There are many different options for aquarium substrates and substrate is one of the most important components of a healthy tank. Many fish interact with the substrate such as cory catfish who will swim along the bottom and rub up against the substrate or the many cichlids who love to dig.
Substrate is used for anchorage of fake plants and many aquarium decorations and as the medium in which live plants live and get their nutrients. Substrate also provides a large surface area for healthy bacterial growth and it also contributes as mechanical filtration for undergravel filters.
Gravel is the most common substrate. It comes in many different sizes and colors. Pea gravel is about ⅛” and is by far the most common substrate seen in aquariums. It provides a nice medium between finer substrates and coarser substrates and offers a nice natural look to your tank.
Coarse gravel up to ½” can also be attractive. It allows more than adequate flow for an undergravel filter. However, the larger gaps tend to allow food to fall through and get trapped beyond where bottom feeders can reach.

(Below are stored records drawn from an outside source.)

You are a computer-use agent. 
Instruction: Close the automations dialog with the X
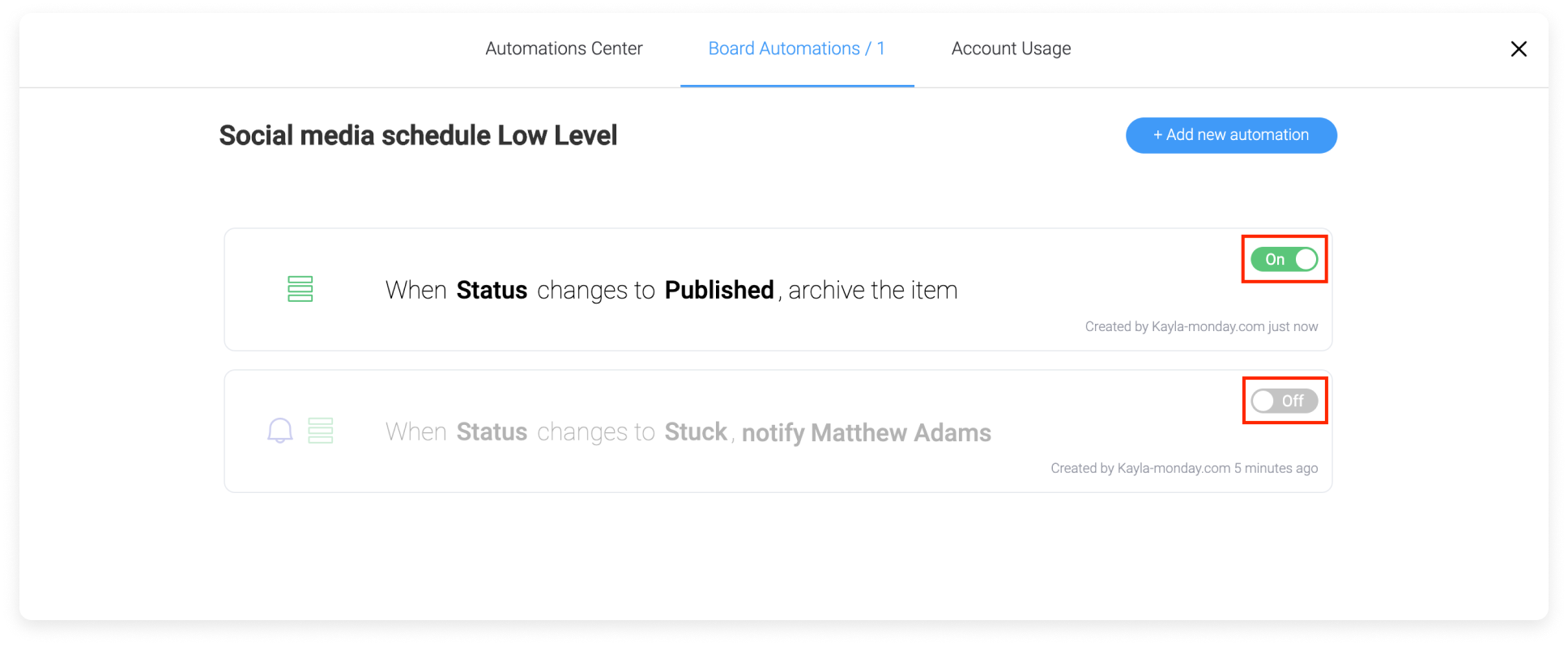point(1519,49)
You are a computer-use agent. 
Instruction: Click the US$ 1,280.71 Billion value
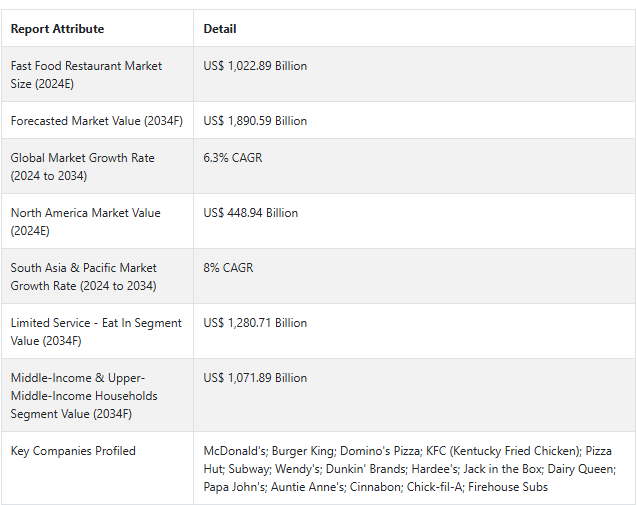click(255, 323)
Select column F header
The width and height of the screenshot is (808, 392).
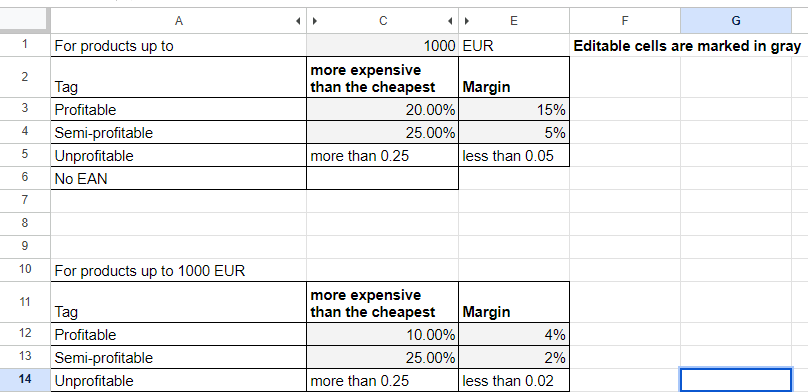625,21
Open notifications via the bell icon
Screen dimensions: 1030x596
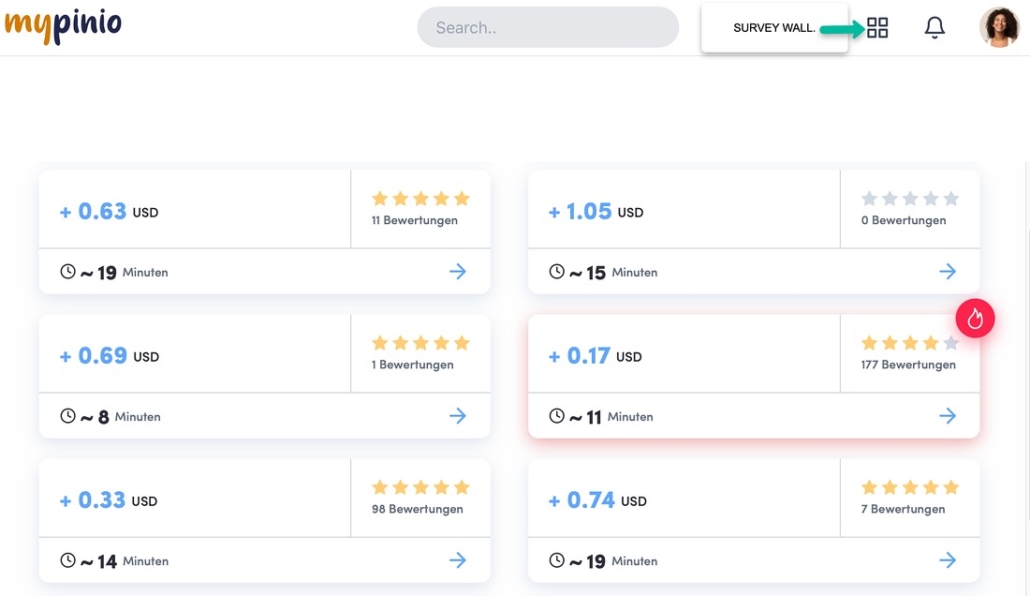click(x=934, y=28)
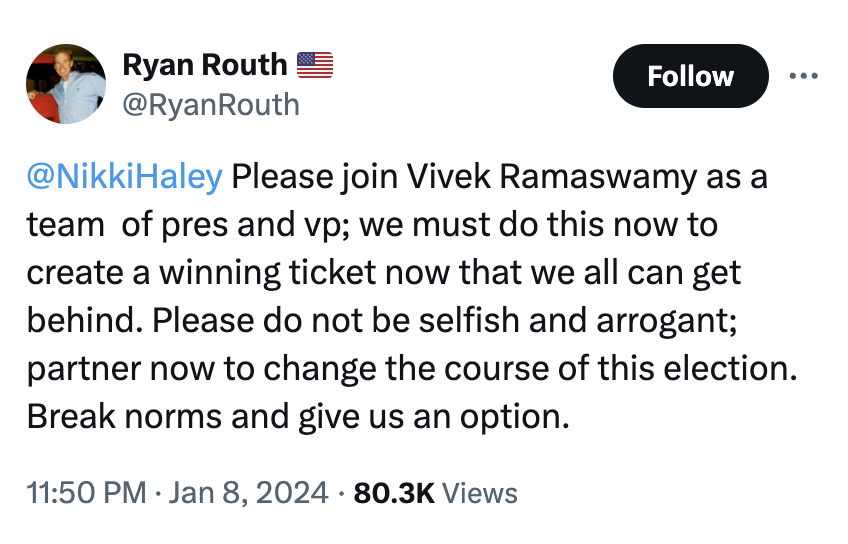Open Ryan Routh's profile picture
Image resolution: width=848 pixels, height=544 pixels.
pos(66,84)
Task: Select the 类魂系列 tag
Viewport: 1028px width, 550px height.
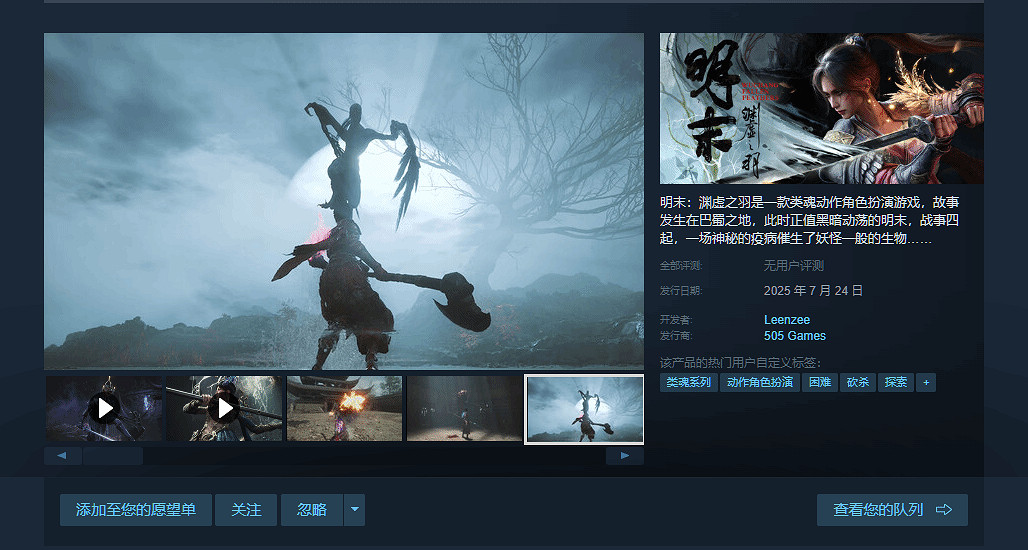Action: (689, 383)
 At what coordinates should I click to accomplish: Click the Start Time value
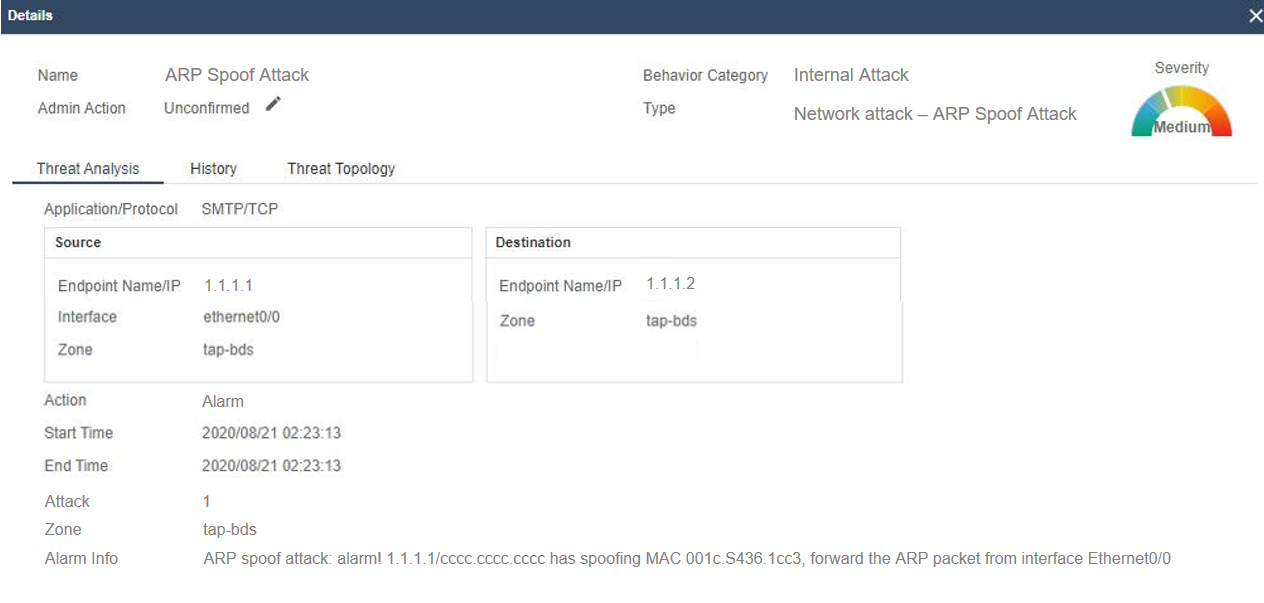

Gravel also comes in many different colors. You can find gravel in blue, red, orange, and many other colors including rainbow colors. This gravel is is perfectly safe to fish and does not contain any harsh chemicals. Keep in mind that colored gravel can detract from the attractiveness of the fish and plants.
If you are unsure of which type of gravel to select for your aquarium, we recommend you go with natural color pea gravel.
Sand is another good option for your tank. Many aquarium fish come from natural habitats with sand like substrate. Sand is a perfect option for fish that like to dig or burrow such as cichlids and loaches. It’s very fine which makes it safer for fish to rub against and it comes with the added bonus of being extremely inexpensive.
Coral sand is made up of crushed coral. It looks the same as typical sand, but imparts the minerals that contribute to making the water hard and basic (pH being about 8). If you are putting together an African Cichlid tank, coral sand does a great job to replicate the natural water parameters in Lake Malawi and other lakes in the area.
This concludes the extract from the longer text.